**WHAT IS BEING ASKED**.
Please reproduce the data below line for line, leaving out the pictures.

------------

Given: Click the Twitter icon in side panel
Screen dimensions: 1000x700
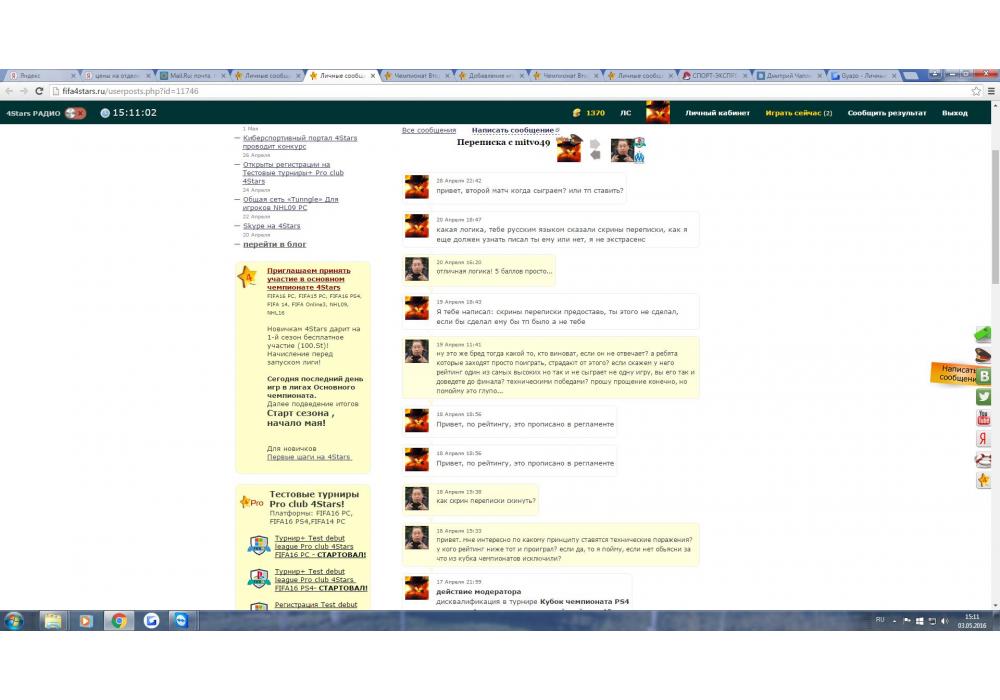Looking at the screenshot, I should point(984,397).
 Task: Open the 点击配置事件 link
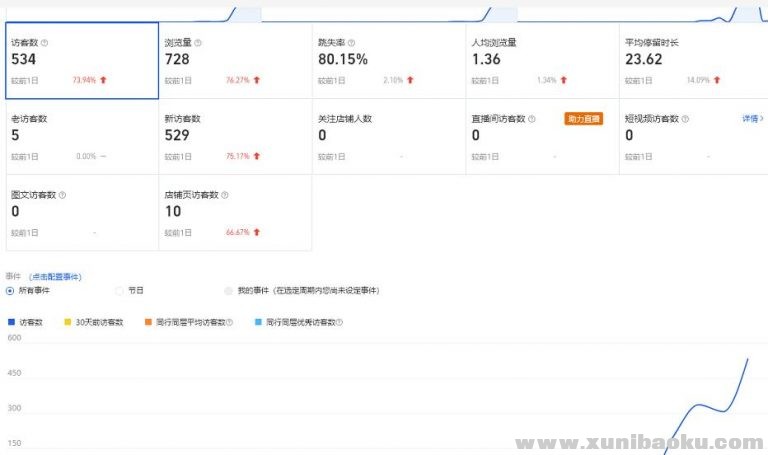click(x=55, y=276)
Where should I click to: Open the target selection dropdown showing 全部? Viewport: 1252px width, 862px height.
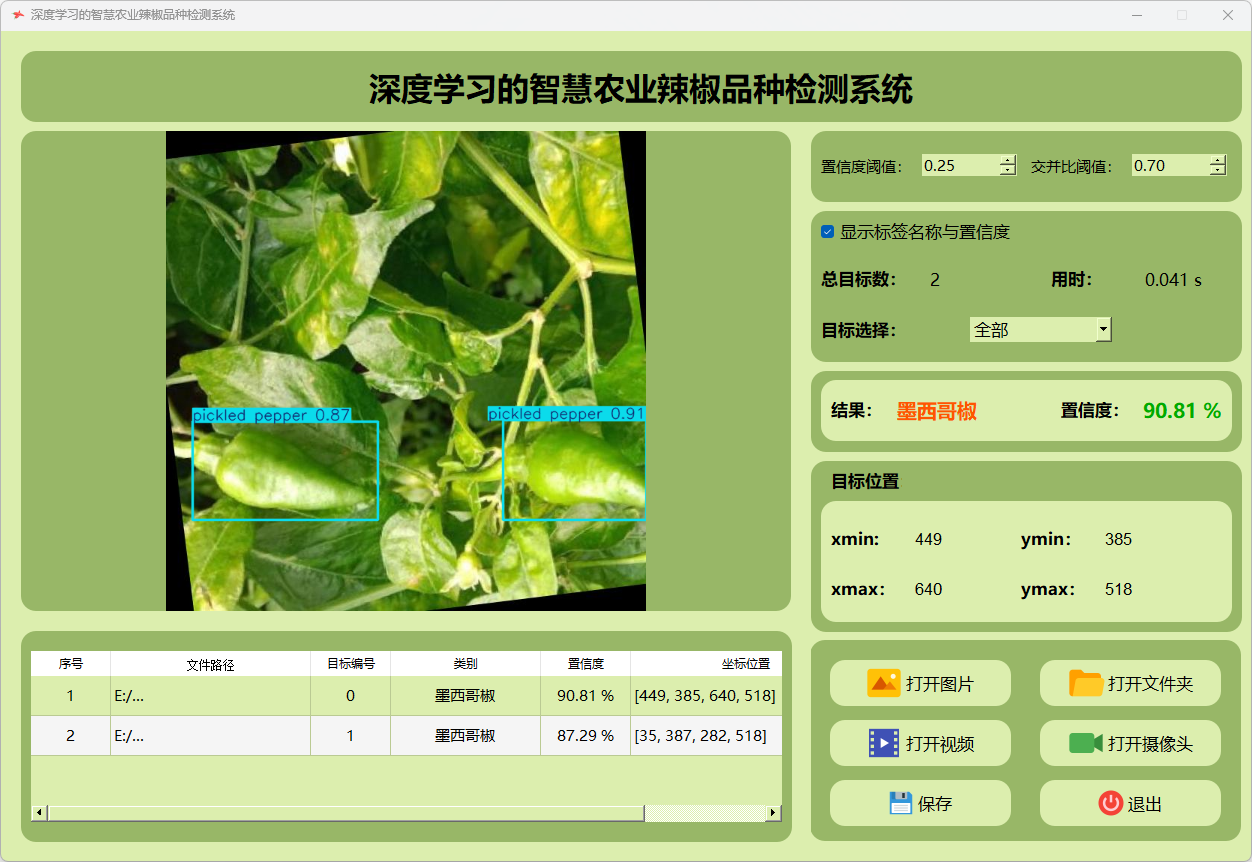point(1040,329)
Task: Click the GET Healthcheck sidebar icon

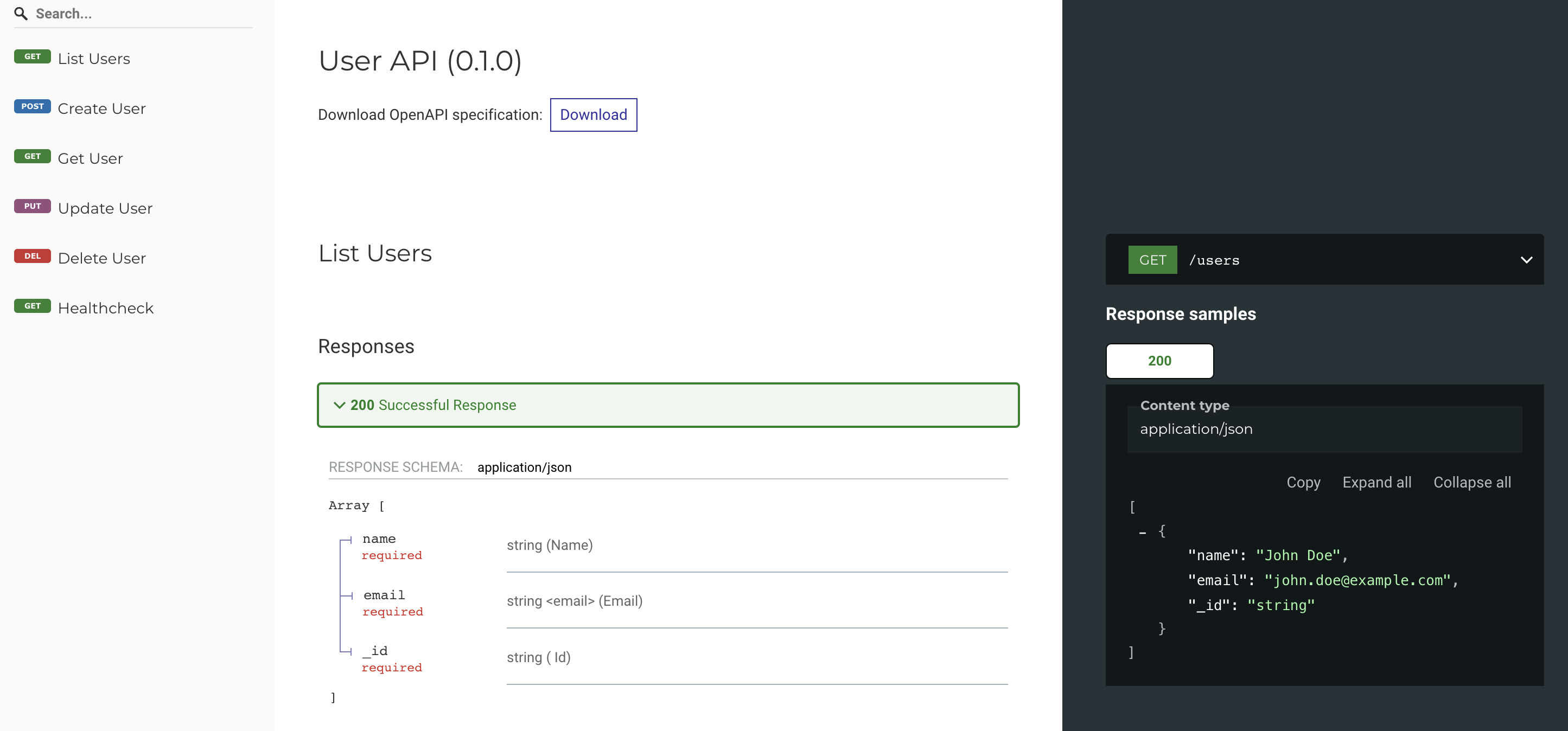Action: 33,307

------------

**TASK RESULT**.
Given: Click the Twitter icon in side panel
Screen dimensions: 1000x700
Looking at the screenshot, I should point(984,397).
 Task: Open the 点击配置事件 link
click(x=55, y=276)
Where should I click to: Open the target selection dropdown showing 全部? Viewport: 1252px width, 862px height.
point(1040,329)
Task: Click the GET Healthcheck sidebar icon

Action: 33,307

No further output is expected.